Но Чарли пропустил мою остроту мимо ушей. Впрочем, она была не из лучших, которые могут прийти на ум. Он кинул на меня рассеянный взгляд и полез за сигарой.

– Приятели ценят друг в друге только достоинства. А друзья не боятся даже недостатков.

Мы посидели пару минут.

– И все-таки, знаешь, меня грызет тревога, – нарушил я молчание.

– Еще бы, – вздохнул Чарли. – Но если ты о деньгах, – когда бы они тебе ни понадобились, я – рядом. Только свистни…

– Да нет уж, Чарли! Обойдусь пенсионными от университета. Ты и так мне помог достаточно! И потом еще – это швейцарское наследство…

Домой я вернулся поздно. Абби куда-то ушла, наверное, к соседям. Я стал проверять, все ли уложено в чемоданы. Это заняло у меня минут двадцать. А когда кончил, сел смотреть телевизор. Абби вернулась через час и слегка навеселе. Я не поверил своим собственным глазам. На губах ее играла бесшабашная улыбка.

– Ну, Руди, – сказала она, – сбылась-таки твоя сокровенная мечта! Теперь ты сможешь трахаться сколько тебе влезет и с кем захочешь…

Я посмотрел на нее с удивлением.

– Ты что, набралась? – спросил я. – На тебя не похоже.

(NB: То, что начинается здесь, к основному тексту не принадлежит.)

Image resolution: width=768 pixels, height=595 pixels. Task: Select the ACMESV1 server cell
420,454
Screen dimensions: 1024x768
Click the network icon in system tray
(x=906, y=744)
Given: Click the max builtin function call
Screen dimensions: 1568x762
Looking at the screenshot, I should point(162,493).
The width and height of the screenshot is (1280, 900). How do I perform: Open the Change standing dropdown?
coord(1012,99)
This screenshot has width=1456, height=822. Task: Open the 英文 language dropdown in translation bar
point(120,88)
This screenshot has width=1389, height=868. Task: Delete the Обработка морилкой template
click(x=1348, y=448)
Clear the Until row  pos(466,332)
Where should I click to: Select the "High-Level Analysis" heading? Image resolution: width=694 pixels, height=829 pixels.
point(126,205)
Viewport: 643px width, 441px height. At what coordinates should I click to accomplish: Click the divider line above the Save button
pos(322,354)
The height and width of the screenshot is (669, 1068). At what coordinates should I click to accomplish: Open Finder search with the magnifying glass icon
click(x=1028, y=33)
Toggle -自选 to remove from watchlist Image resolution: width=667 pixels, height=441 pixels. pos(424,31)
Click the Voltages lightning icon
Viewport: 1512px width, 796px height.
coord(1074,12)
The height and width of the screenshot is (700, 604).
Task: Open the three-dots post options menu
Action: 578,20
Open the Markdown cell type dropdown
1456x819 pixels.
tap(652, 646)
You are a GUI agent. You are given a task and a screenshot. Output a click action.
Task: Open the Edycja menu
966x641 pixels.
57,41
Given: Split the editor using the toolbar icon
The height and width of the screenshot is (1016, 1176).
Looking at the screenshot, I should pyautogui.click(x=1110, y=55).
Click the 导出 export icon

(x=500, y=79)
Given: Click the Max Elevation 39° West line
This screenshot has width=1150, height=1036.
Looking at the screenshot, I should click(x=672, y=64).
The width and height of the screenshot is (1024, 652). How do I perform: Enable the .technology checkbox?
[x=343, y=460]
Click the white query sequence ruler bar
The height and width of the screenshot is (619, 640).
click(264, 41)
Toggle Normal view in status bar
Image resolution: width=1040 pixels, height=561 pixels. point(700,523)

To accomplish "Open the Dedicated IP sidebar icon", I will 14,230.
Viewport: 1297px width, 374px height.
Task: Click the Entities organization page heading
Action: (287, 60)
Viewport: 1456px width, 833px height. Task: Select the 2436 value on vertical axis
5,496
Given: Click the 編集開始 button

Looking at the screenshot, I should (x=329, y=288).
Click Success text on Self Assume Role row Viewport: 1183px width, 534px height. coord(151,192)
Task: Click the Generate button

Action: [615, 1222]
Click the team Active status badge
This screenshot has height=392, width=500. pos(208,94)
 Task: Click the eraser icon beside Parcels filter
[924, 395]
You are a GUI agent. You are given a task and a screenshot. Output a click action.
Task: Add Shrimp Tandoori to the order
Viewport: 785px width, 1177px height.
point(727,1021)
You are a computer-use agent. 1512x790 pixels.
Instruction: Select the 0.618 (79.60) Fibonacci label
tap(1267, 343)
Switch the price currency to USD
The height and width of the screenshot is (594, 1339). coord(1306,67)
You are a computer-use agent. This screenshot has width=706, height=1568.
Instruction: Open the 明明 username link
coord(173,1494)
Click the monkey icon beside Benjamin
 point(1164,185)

Ты ведь такая трезвенница…

– А почему нет? – усмехнулась она. – Что, нельзя? Я ведь остаюсь соломенной вдовой…

Я ничего не ответил. Еще не хватало растрогаться и пожалеть ее.

– Руди, – вдруг услышал я и даже вначале подумал, что ослышался. – Ты не возражаешь, если мы займемся сегодня сексом? Надо же попрощаться по-человечески…

Я бросил на нее недоуменный взгляд, Ее, кажется, развезло.

– Если хочешь, – рассмеялся я. – Неужто святая сошла с иконы?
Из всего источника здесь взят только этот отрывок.